L’étude présentée à l’ASCO porte sur 188 patients atteints d’un cancer du poumon au stade métastatique : 20 % d’entre eux étaient naïfs de tout traitement, 30 % avaient eu une seule ligne de traitement et 50 % en avaient reçu deux. Les patients ont tous ensuite été traités par une immunothérapie, le Durvalumab à la dose de 10 mg/kg toutes les 2 semaines pendant 12 mois ou jusqu'à progression de la maladie. Sur ces 188 patients, la signature radiomique de 1 137 lésions a pu être effectuée afin de prédire la réponse au traitement.
Les chercheurs ont ensuite comparé la prédiction de la réponse à l’immunothérapie par la signature radiomique pour chaque lésion avec la réponse réelle lors du traitement.

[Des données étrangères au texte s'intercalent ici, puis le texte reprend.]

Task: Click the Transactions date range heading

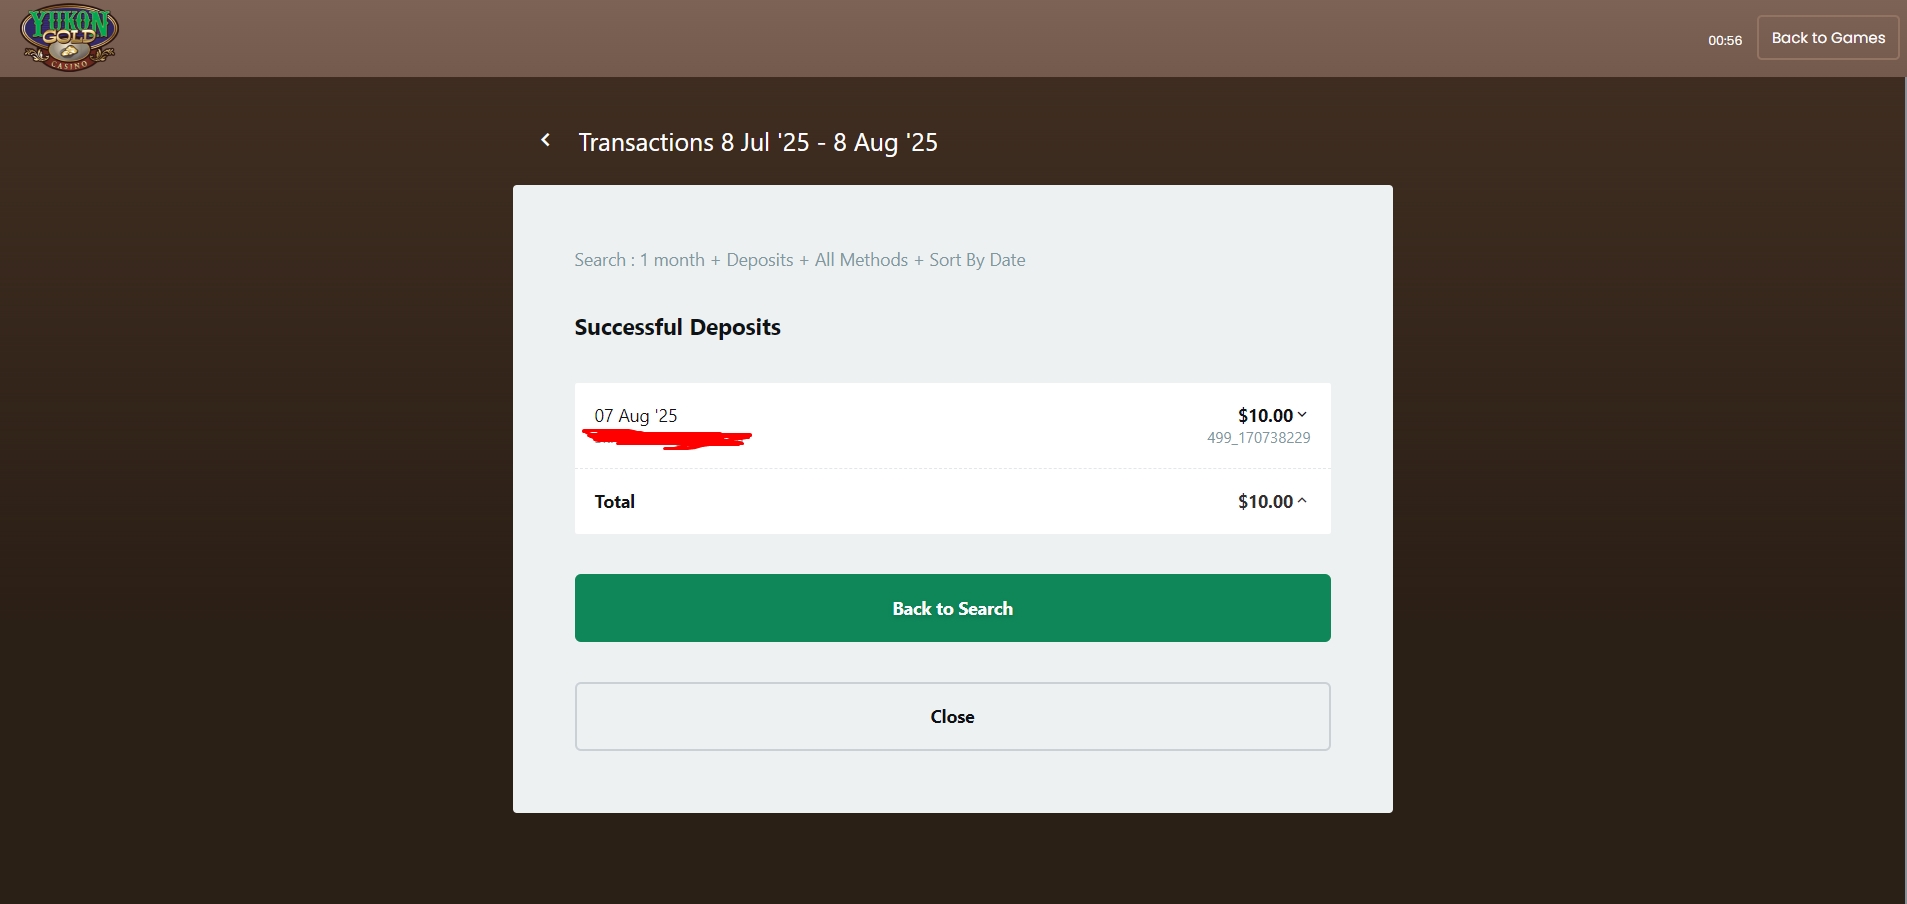Action: pyautogui.click(x=758, y=142)
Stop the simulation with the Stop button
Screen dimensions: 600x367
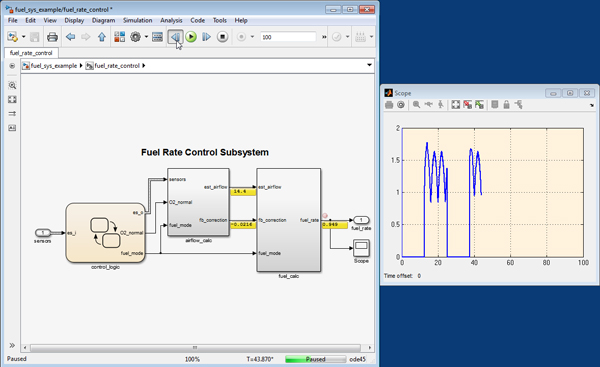coord(222,37)
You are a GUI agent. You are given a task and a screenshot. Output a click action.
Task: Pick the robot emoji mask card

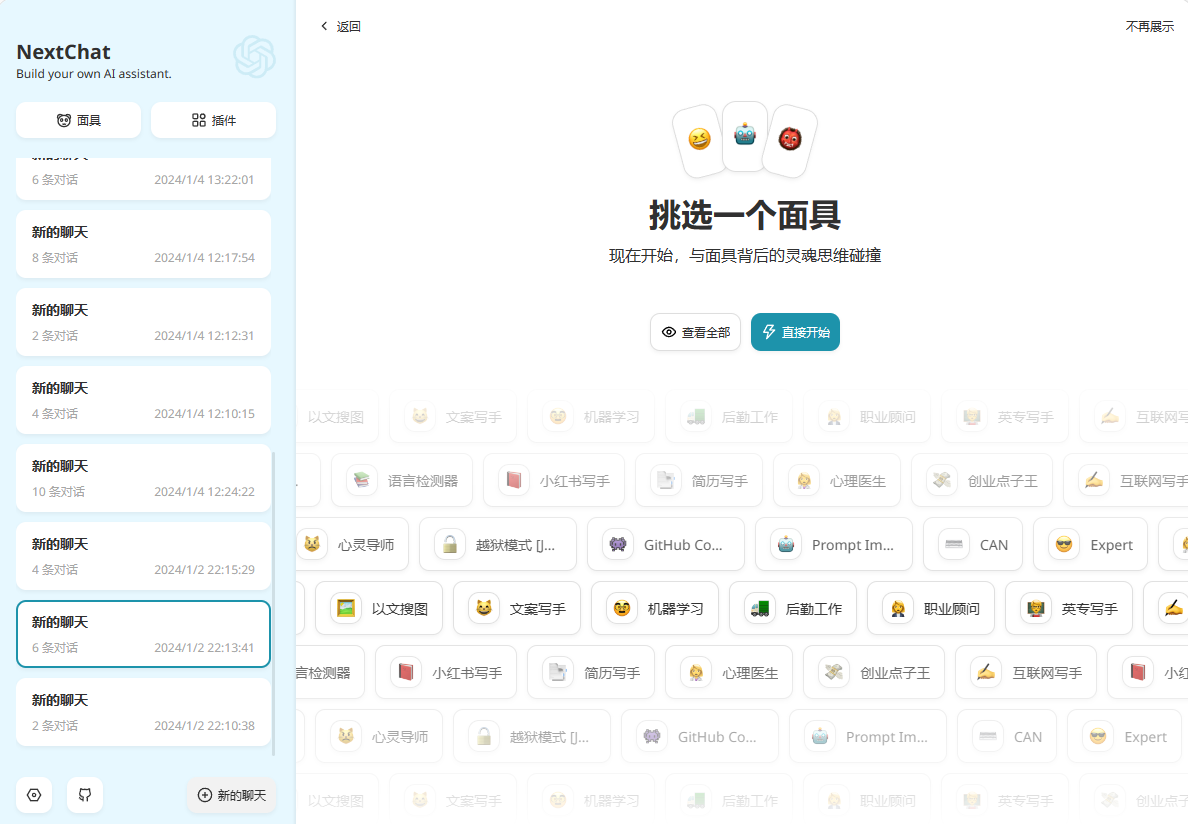[x=745, y=133]
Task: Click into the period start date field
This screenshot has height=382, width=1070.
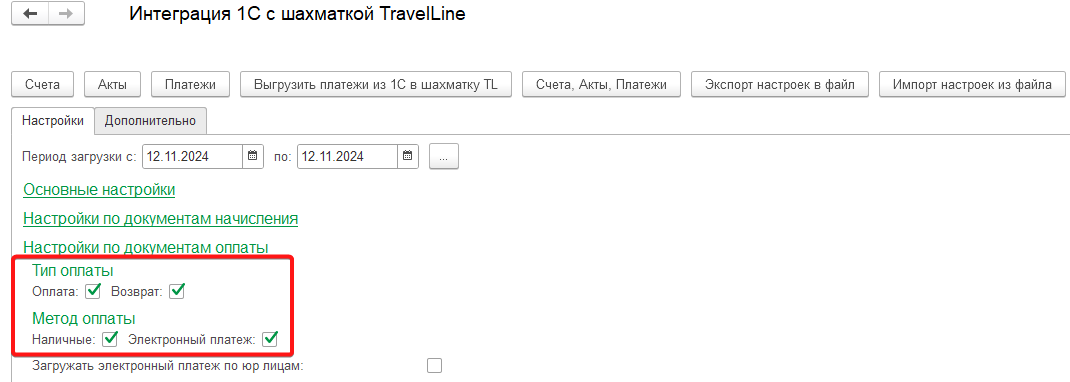Action: click(192, 156)
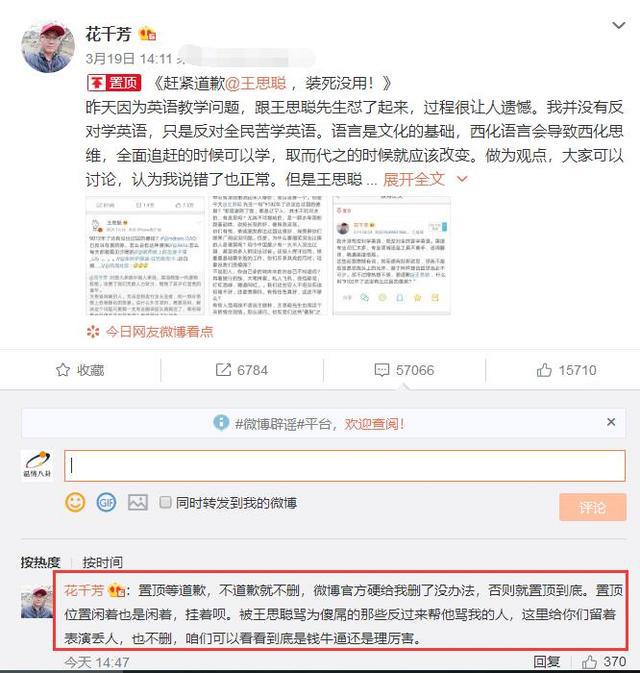
Task: Close the 微博辟谣 notice banner
Action: click(611, 422)
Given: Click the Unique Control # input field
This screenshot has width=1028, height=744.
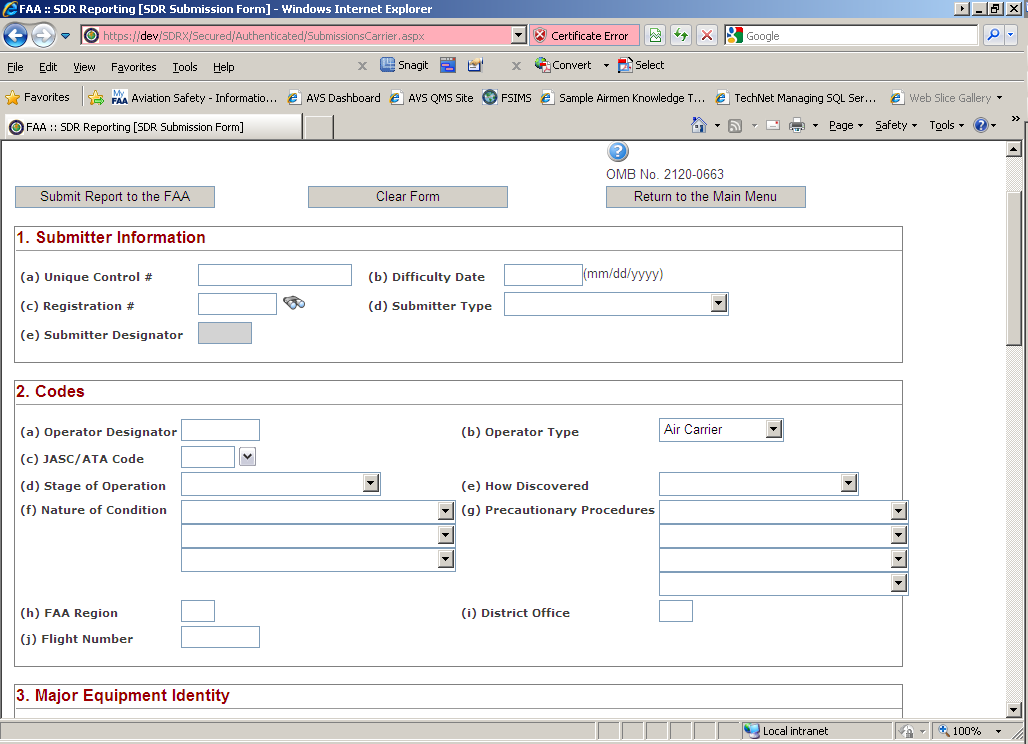Looking at the screenshot, I should [275, 276].

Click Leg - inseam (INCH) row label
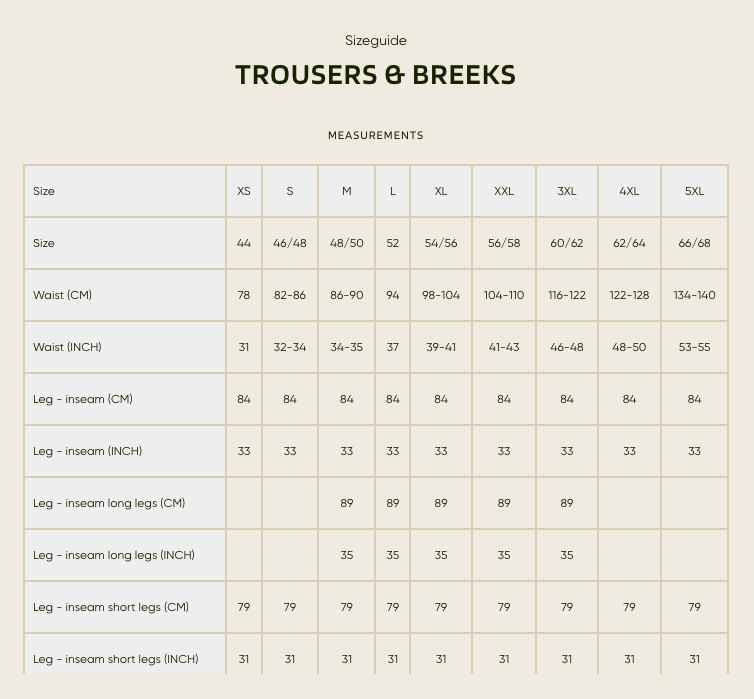pyautogui.click(x=88, y=451)
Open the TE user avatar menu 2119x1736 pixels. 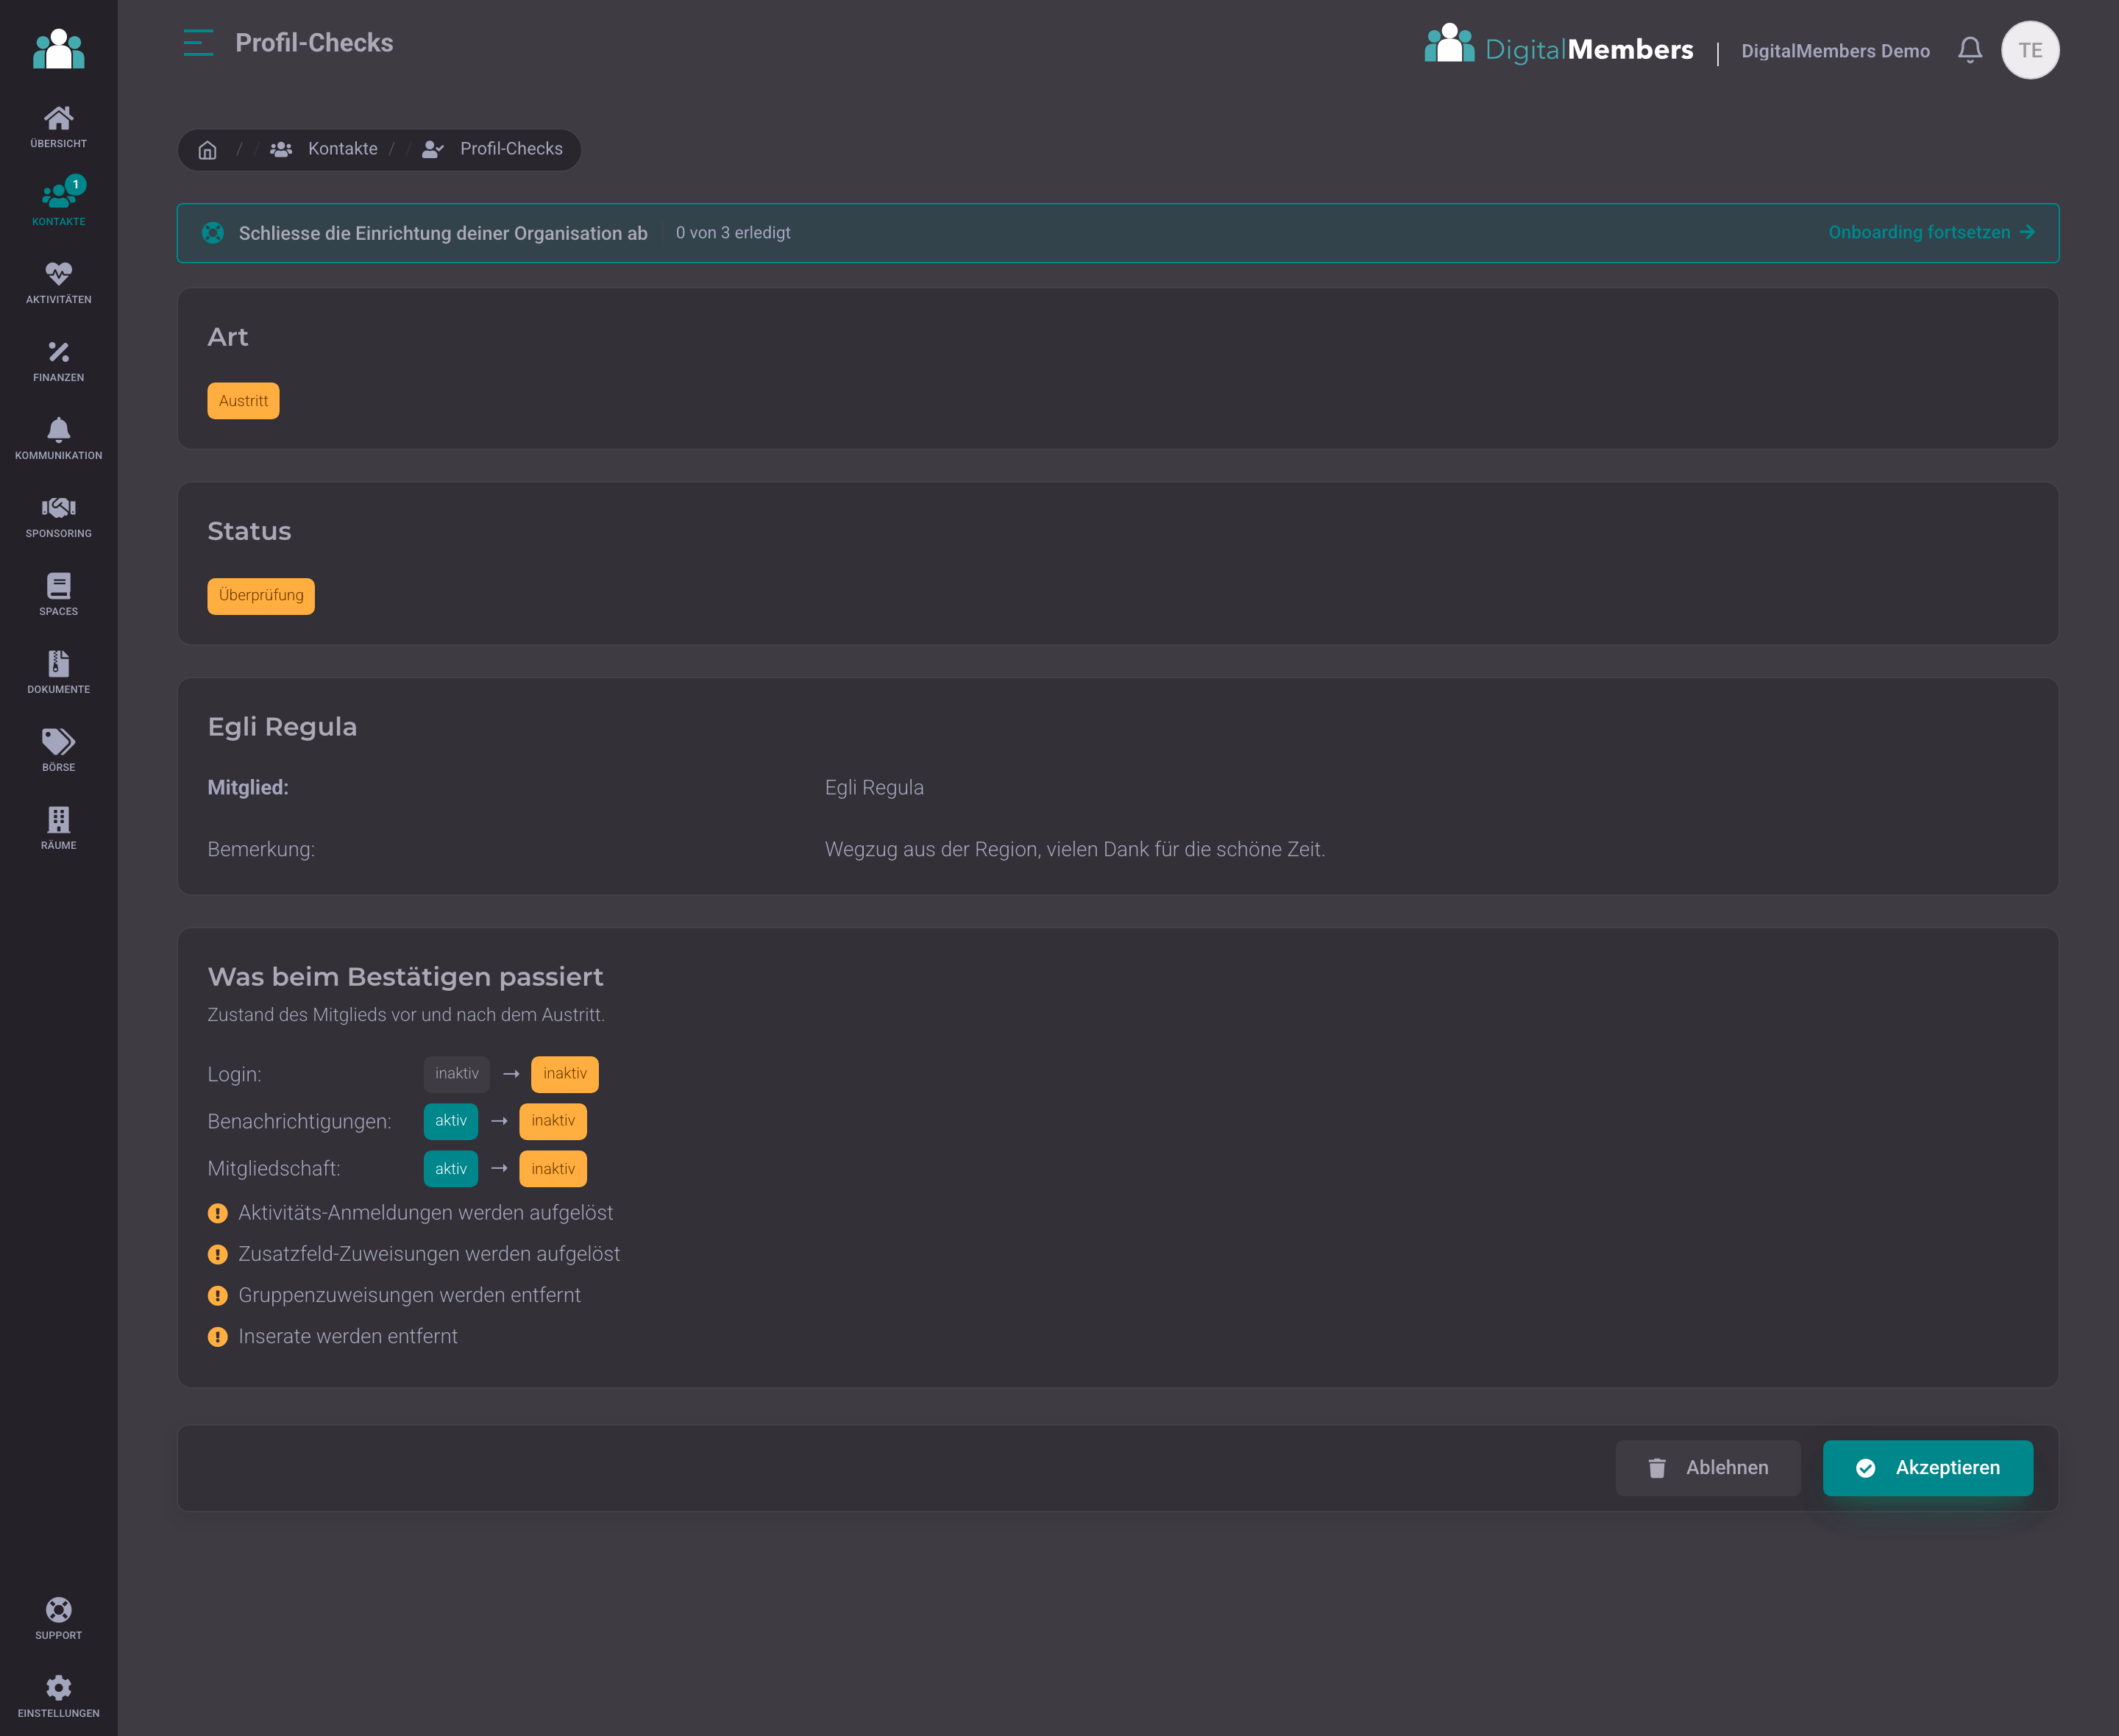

Une corrélation parfaite entre la prédiction et la réalité est égale à 1, une corrélation liée au hasard c’est 0,5. Les résultats de l’étude menée sur ces 188 patients montrent que la corrélation obtenue est de l’ordre de 0,59 à 0,66.
Actuellement, la prédiction de la réponse à l’immunothérapie repose sur des marqueurs classiques, PD1, PDL1. Et elle est aussi de l’ordre de 0,6. Cependant, avec la signature radiomique, les biopsies ne sont pas nécessaires, la mesure de la réponse porte sur la totalité des lésions et pas seulement sur une biopsie et de surcroît, il s’agit d’un examen non invasif.
« Par ailleurs, cette étude confirme les résultats des études précédentes indiquant que le niveau d’infiltration de la lésion la plus « froide » d’un patient - comme un baromètre - permettait d’estimer son pronostic. De plus, pour la première fois, nous montrons que la signature est particulièrement intéressante pour les lésions hépatiques, ajoute le docteur Sun. Pour les lésions hépatiques, nous avons pu identifier les lésions froides et les lésions chaudes. Notre étude suggère que les patients ayant des lésions hépatiques froides ont un plus mauvais pronostic, contrairement à ceux présentant des lésions hépatiques chaudes qui ont un pronostic comparable aux patients sans lésion hépatique ». Cette technique montrerait aussi un intérêt pour mieux caractériser finalement les métastases hépatiques et le pronostic des patients. Ce travail ouvre la voie à une meilleure prédiction de la réponse à l’immunothérapie, grâce à la signature radiomique CD8, chez les patients souffrant de cancer du poumon métastatique.
Abstract n°2511 - CD8 Radiomics Signature to assess Inter-Lesion Spatial Heterogeneity and cold liver lesions in Advanced Non-Small cell lung cancers treated with Durvalumab - Clinical science symposium - Lundi 3 juin 2024 | 8h36 UTC-5.